DATA START

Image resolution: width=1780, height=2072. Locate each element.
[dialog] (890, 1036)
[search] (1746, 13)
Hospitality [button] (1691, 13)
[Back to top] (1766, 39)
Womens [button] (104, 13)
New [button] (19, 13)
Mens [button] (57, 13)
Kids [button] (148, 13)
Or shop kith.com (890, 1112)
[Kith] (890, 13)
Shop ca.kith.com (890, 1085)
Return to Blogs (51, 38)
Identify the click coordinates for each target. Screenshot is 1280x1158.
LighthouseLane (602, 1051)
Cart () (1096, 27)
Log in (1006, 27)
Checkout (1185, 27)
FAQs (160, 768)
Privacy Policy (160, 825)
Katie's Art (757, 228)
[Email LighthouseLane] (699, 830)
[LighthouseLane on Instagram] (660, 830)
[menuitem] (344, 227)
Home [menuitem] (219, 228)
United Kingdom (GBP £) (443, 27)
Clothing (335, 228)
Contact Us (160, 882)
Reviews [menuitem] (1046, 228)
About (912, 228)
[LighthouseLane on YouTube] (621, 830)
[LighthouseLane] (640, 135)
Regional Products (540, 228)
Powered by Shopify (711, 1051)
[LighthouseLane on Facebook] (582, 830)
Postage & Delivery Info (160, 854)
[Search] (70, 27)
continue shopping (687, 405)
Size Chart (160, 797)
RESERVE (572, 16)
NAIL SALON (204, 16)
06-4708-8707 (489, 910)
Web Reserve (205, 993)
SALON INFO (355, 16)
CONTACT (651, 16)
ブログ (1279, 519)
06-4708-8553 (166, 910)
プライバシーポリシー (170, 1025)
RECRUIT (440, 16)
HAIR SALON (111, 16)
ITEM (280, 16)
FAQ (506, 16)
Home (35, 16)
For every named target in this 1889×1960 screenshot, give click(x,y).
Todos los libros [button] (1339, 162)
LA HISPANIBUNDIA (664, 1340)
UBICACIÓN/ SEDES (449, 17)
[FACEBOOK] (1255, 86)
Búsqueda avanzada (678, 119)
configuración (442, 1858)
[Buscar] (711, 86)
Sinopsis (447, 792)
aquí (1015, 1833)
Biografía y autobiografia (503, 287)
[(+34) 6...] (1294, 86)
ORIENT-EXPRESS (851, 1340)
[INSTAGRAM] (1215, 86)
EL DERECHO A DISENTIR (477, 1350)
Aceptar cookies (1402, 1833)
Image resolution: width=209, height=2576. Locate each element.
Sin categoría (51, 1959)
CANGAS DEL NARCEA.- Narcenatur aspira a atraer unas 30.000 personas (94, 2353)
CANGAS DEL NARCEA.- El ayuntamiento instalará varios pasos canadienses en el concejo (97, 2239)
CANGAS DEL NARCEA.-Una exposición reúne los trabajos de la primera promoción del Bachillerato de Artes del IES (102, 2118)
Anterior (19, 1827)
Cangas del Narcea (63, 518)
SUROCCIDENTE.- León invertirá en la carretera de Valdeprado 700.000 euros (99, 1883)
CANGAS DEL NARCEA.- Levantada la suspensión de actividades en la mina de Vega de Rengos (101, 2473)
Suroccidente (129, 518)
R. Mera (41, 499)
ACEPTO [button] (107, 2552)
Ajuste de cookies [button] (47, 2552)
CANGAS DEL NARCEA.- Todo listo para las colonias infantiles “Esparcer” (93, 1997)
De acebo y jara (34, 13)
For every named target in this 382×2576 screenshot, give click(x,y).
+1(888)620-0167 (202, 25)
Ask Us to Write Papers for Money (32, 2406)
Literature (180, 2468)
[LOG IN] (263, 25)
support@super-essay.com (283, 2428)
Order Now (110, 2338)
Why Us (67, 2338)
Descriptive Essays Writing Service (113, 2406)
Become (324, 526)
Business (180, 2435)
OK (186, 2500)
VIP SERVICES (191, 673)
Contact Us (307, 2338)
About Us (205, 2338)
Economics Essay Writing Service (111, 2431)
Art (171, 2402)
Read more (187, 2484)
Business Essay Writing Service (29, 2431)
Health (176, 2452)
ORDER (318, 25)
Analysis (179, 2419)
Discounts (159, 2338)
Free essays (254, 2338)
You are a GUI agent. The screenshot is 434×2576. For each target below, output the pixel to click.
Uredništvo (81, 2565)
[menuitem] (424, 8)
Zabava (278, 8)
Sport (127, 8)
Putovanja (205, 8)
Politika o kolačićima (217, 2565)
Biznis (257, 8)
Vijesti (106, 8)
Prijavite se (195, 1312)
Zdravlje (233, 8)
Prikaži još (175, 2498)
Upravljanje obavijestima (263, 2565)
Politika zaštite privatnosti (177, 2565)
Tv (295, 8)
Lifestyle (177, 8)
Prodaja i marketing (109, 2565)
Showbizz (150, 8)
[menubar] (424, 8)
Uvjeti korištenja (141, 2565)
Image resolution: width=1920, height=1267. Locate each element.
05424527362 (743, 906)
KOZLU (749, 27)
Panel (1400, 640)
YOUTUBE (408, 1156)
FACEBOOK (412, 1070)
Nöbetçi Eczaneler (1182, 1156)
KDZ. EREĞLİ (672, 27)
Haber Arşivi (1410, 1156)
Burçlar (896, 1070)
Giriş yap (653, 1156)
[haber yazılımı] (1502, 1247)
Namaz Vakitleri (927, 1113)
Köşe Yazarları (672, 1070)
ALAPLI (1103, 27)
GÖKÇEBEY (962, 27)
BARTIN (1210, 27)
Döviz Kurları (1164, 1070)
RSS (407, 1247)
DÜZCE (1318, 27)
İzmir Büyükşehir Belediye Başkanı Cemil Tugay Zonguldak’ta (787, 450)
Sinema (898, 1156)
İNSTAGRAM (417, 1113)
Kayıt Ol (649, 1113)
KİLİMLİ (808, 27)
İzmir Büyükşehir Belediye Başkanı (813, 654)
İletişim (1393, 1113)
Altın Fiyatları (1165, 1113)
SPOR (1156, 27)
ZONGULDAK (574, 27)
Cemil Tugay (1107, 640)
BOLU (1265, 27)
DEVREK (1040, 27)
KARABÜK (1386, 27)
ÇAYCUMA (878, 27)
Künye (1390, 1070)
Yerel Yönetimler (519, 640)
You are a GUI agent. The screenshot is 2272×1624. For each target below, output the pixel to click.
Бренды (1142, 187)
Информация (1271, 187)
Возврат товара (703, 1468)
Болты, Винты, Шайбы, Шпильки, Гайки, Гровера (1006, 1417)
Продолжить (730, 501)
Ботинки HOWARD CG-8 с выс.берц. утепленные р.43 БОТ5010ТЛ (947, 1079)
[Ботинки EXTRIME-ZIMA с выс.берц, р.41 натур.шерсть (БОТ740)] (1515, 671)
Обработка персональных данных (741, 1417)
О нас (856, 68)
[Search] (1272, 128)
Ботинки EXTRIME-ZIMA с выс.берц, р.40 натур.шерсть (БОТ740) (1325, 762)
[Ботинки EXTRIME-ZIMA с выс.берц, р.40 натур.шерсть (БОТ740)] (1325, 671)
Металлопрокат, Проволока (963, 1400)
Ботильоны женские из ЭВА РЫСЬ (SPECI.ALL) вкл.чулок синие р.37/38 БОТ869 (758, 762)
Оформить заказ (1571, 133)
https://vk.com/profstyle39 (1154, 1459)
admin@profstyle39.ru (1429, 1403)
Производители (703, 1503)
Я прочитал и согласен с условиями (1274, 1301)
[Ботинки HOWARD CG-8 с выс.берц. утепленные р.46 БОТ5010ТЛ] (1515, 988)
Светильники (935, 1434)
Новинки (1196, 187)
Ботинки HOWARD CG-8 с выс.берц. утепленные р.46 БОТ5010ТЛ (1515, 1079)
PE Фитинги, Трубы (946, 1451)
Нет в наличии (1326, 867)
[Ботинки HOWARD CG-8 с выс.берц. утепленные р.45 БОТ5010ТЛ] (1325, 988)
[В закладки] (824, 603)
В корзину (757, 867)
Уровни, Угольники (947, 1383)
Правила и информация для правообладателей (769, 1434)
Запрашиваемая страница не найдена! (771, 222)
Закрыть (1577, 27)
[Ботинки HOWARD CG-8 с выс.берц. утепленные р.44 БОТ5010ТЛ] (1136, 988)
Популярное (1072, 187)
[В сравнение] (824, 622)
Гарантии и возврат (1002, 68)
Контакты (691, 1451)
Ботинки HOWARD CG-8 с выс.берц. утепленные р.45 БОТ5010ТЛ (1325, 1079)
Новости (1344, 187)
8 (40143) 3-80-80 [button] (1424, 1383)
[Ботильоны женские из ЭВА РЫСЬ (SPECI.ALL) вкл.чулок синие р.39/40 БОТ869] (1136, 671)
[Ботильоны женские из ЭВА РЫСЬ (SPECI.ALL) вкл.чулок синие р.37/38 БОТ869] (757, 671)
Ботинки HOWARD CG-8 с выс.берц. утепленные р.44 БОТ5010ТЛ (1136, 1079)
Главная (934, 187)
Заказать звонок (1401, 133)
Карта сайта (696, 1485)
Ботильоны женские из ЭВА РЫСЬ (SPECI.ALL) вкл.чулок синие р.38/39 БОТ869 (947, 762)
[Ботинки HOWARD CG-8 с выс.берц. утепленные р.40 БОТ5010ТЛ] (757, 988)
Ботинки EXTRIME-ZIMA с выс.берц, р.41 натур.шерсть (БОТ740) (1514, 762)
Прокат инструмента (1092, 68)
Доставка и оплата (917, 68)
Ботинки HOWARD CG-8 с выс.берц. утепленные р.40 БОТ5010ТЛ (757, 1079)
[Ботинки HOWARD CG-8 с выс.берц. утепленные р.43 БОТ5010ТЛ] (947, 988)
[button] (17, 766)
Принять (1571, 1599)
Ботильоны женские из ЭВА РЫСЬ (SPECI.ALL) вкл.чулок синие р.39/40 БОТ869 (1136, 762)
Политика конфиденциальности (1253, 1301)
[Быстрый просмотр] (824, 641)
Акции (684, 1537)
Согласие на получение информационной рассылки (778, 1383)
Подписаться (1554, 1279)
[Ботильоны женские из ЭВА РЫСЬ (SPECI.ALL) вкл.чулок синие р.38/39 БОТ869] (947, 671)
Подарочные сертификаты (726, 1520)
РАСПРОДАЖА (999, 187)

DATA END

TASK DESCRIPTION
Take the listing above and repeat exactly the lines from the one containing "Cangas del Narcea (63, 518)" through the one containing "Sinema (898, 1156)", both included.

RESULT BELOW
Cangas del Narcea (63, 518)
SUROCCIDENTE.- León invertirá en la carretera de Valdeprado 700.000 euros (99, 1883)
CANGAS DEL NARCEA.- Levantada la suspensión de actividades en la mina de Vega de Rengos (101, 2473)
Suroccidente (129, 518)
R. Mera (41, 499)
ACEPTO [button] (107, 2552)
Ajuste de cookies [button] (47, 2552)
CANGAS DEL NARCEA.- Todo listo para las colonias infantiles “Esparcer” (93, 1997)
De acebo y jara (34, 13)
For every named target in this 382×2576 screenshot, give click(x,y).
+1(888)620-0167 (202, 25)
Ask Us to Write Papers for Money (32, 2406)
Literature (180, 2468)
[LOG IN] (263, 25)
support@super-essay.com (283, 2428)
Order Now (110, 2338)
Why Us (67, 2338)
Descriptive Essays Writing Service (113, 2406)
Become (324, 526)
Business (180, 2435)
OK (186, 2500)
VIP SERVICES (191, 673)
Contact Us (307, 2338)
About Us (205, 2338)
Economics Essay Writing Service (111, 2431)
Art (171, 2402)
Read more (187, 2484)
Business Essay Writing Service (29, 2431)
Health (176, 2452)
ORDER (318, 25)
Analysis (179, 2419)
Discounts (159, 2338)
Free essays (254, 2338)
You are a GUI agent. The screenshot is 434×2576. For each target below, output the pixel to click.
Uredništvo (81, 2565)
[menuitem] (424, 8)
Zabava (278, 8)
Sport (127, 8)
Putovanja (205, 8)
Politika o kolačićima (217, 2565)
Biznis (257, 8)
Vijesti (106, 8)
Prijavite se (195, 1312)
Zdravlje (233, 8)
Prikaži još (175, 2498)
Upravljanje obavijestima (263, 2565)
Politika zaštite privatnosti (177, 2565)
Tv (295, 8)
Lifestyle (177, 8)
Prodaja i marketing (109, 2565)
Showbizz (150, 8)
[menubar] (424, 8)
Uvjeti korištenja (141, 2565)
Image resolution: width=1920, height=1267. Locate each element.
05424527362 (743, 906)
KOZLU (749, 27)
Panel (1400, 640)
YOUTUBE (408, 1156)
FACEBOOK (412, 1070)
Nöbetçi Eczaneler (1182, 1156)
KDZ. EREĞLİ (672, 27)
Haber Arşivi (1410, 1156)
Burçlar (896, 1070)
Giriş yap (653, 1156)
[haber yazılımı] (1502, 1247)
Namaz Vakitleri (927, 1113)
Köşe Yazarları (672, 1070)
ALAPLI (1103, 27)
GÖKÇEBEY (962, 27)
BARTIN (1210, 27)
Döviz Kurları (1164, 1070)
RSS (407, 1247)
DÜZCE (1318, 27)
İzmir Büyükşehir Belediye Başkanı Cemil Tugay Zonguldak’ta (787, 450)
Sinema (898, 1156)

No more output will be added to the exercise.